### [Data provided]
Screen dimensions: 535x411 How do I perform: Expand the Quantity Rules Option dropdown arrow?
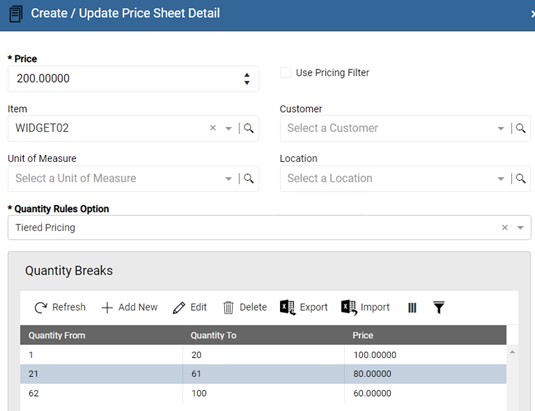[520, 228]
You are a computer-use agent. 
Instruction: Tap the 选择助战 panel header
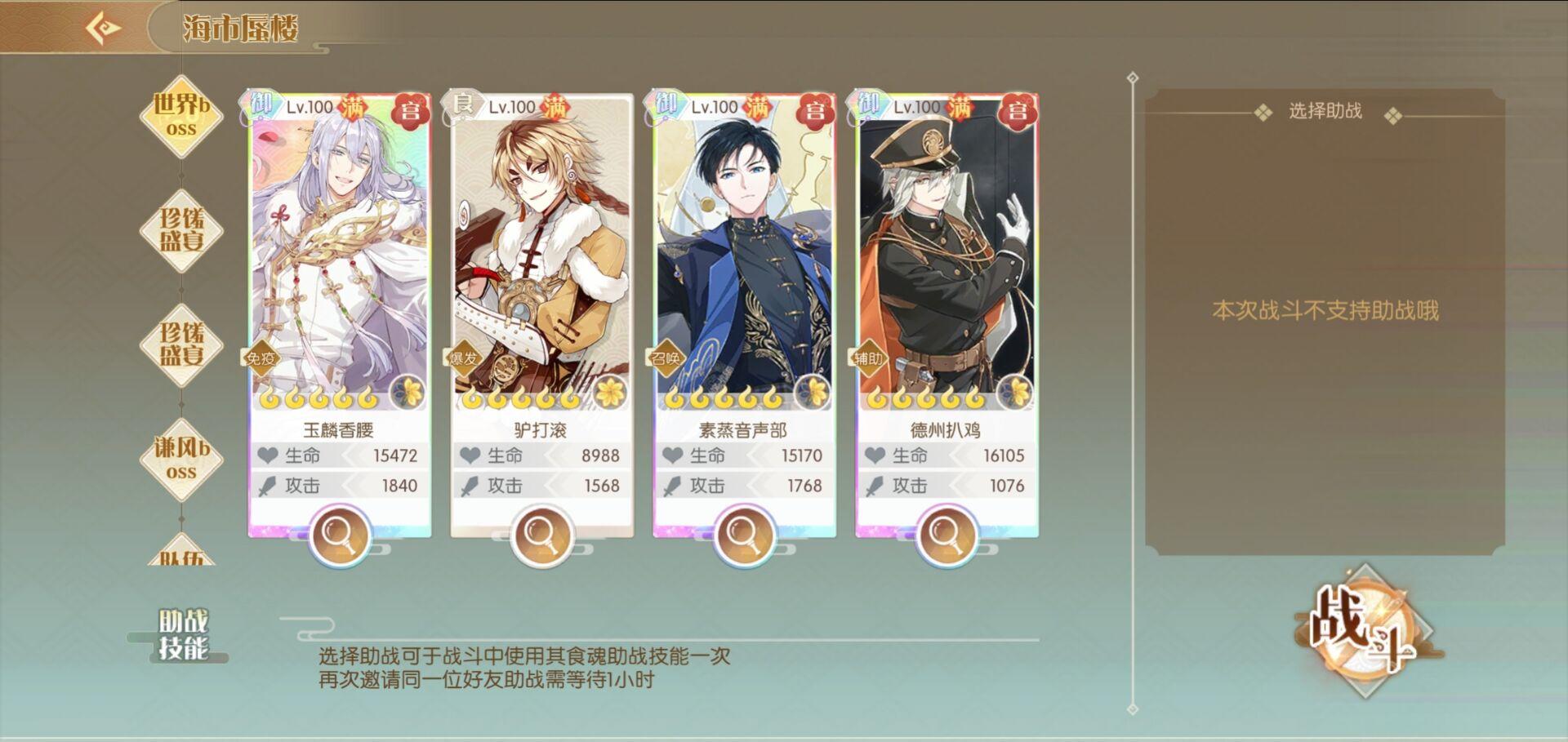[x=1325, y=111]
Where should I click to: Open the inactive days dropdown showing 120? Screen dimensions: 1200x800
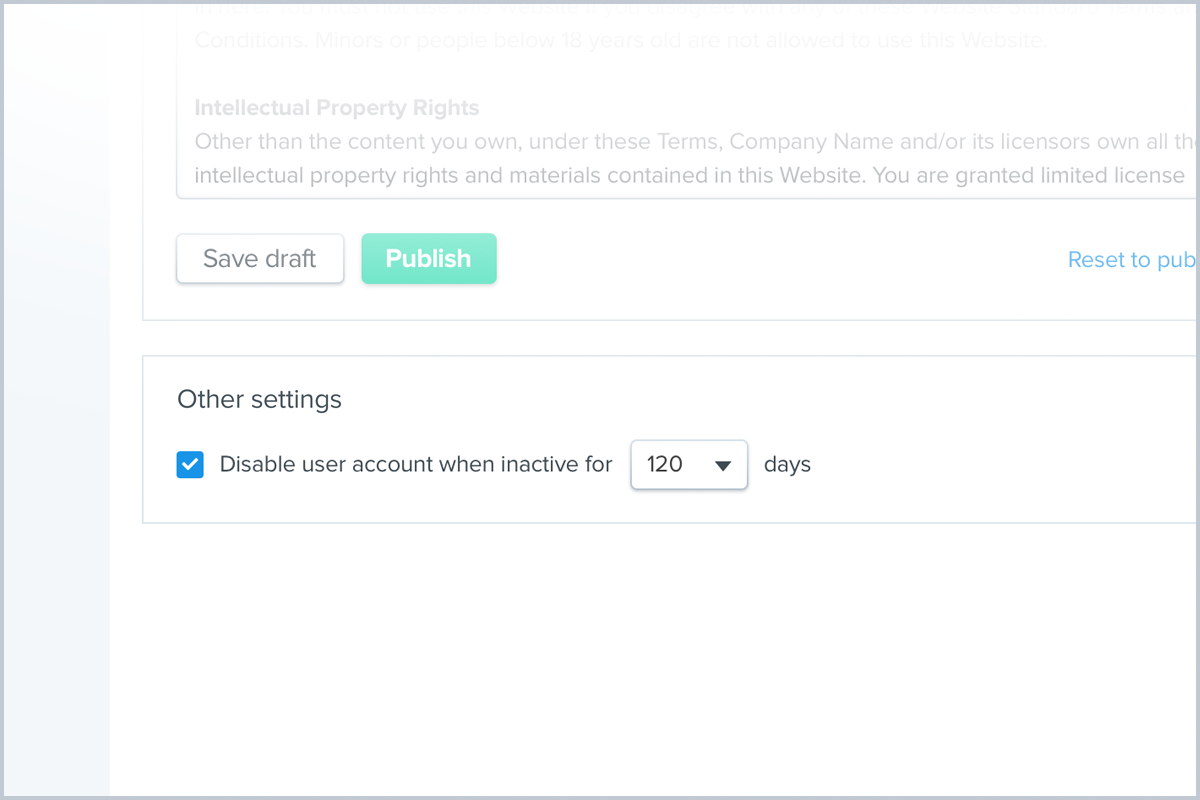coord(689,465)
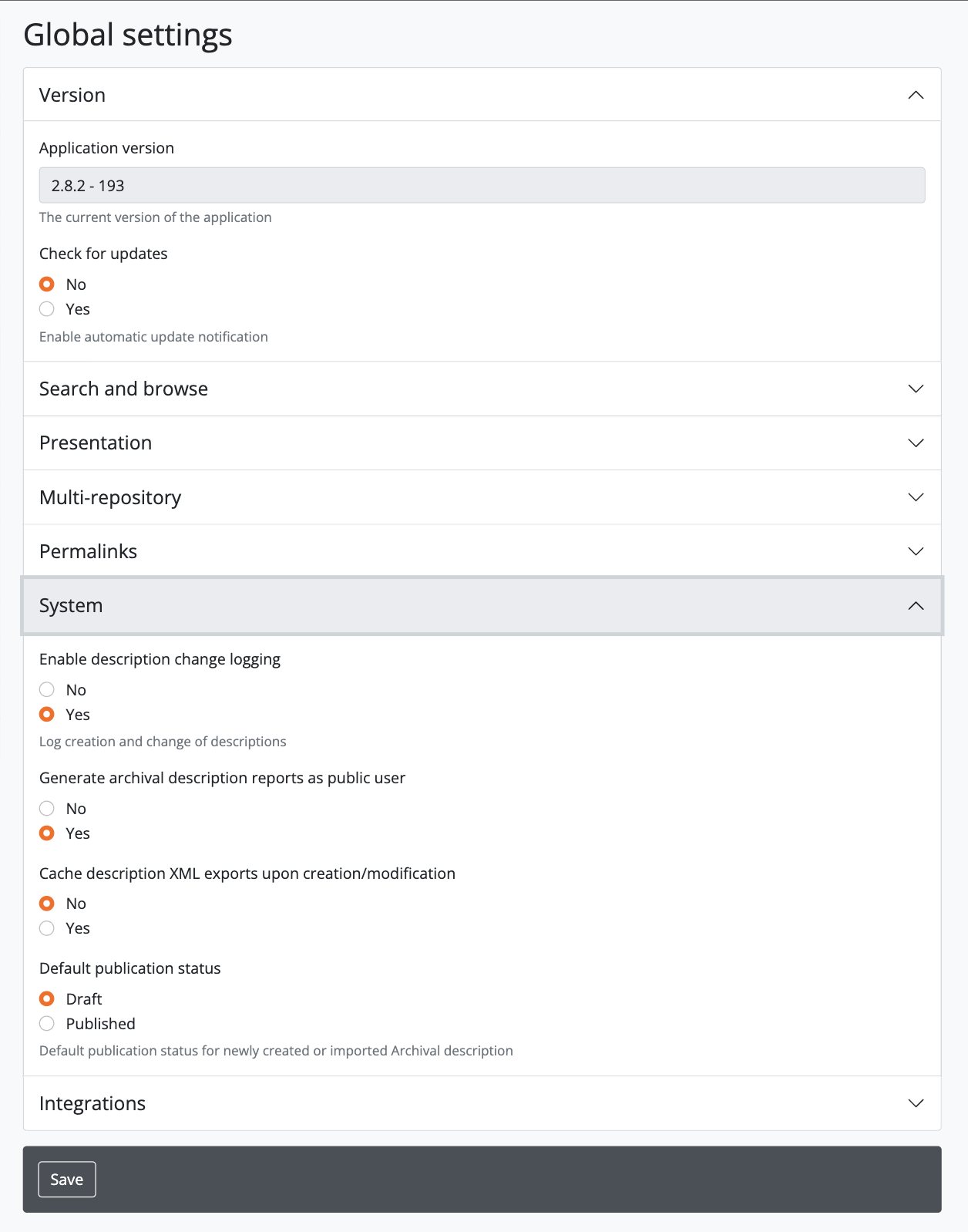The image size is (968, 1232).
Task: Collapse the System section chevron
Action: [x=916, y=606]

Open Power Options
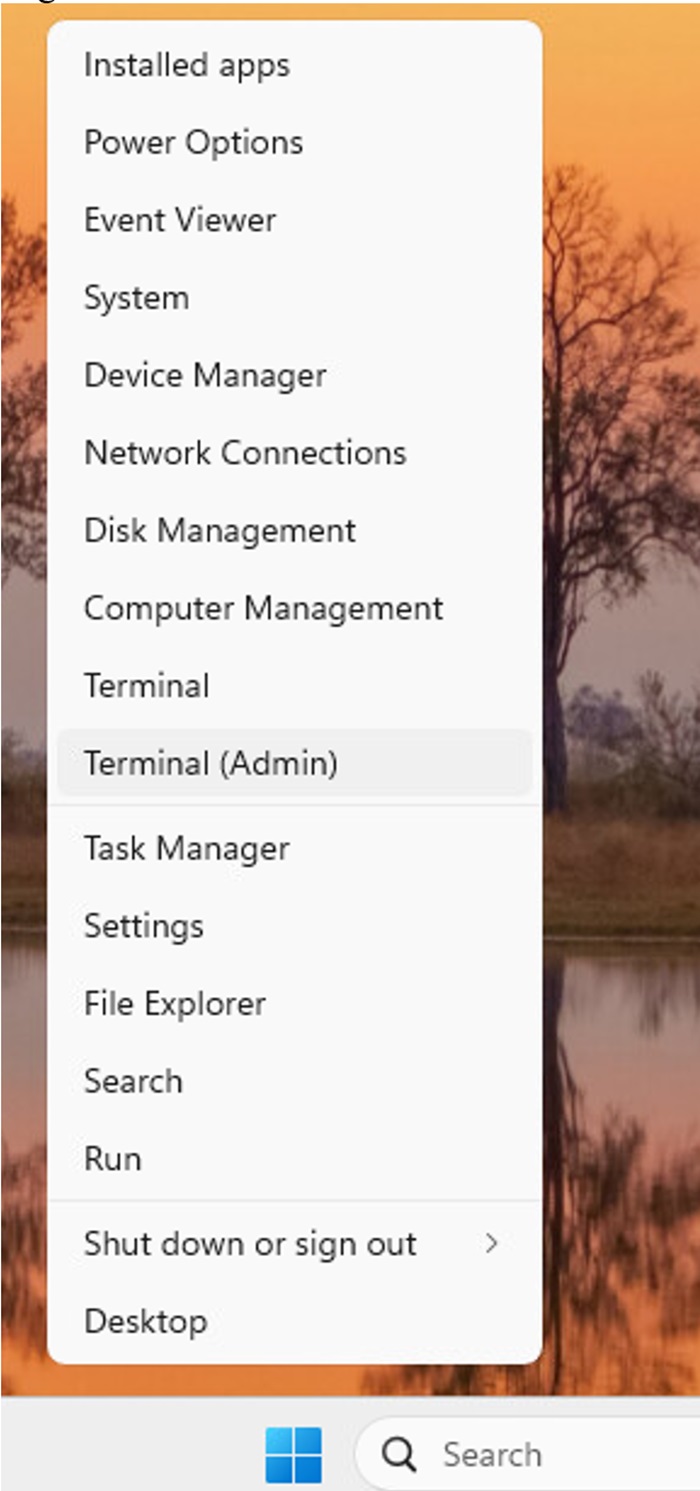point(194,142)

### [Exercise]
Excluding the pictures, output every entry above without alteration.

### [Finished task]
Screen dimensions: 535x411 How do I perform: Expand the Quantity Rules Option dropdown arrow?
[520, 228]
You are a computer-use agent. 
Instruction: Tap the 选择助战 panel header
[x=1325, y=111]
Where should I click to: Open the inactive days dropdown showing 120? Screen dimensions: 1200x800
coord(689,465)
The image size is (968, 1232).
Task: Collapse the System section chevron
Action: [x=916, y=606]

Open Power Options
point(194,142)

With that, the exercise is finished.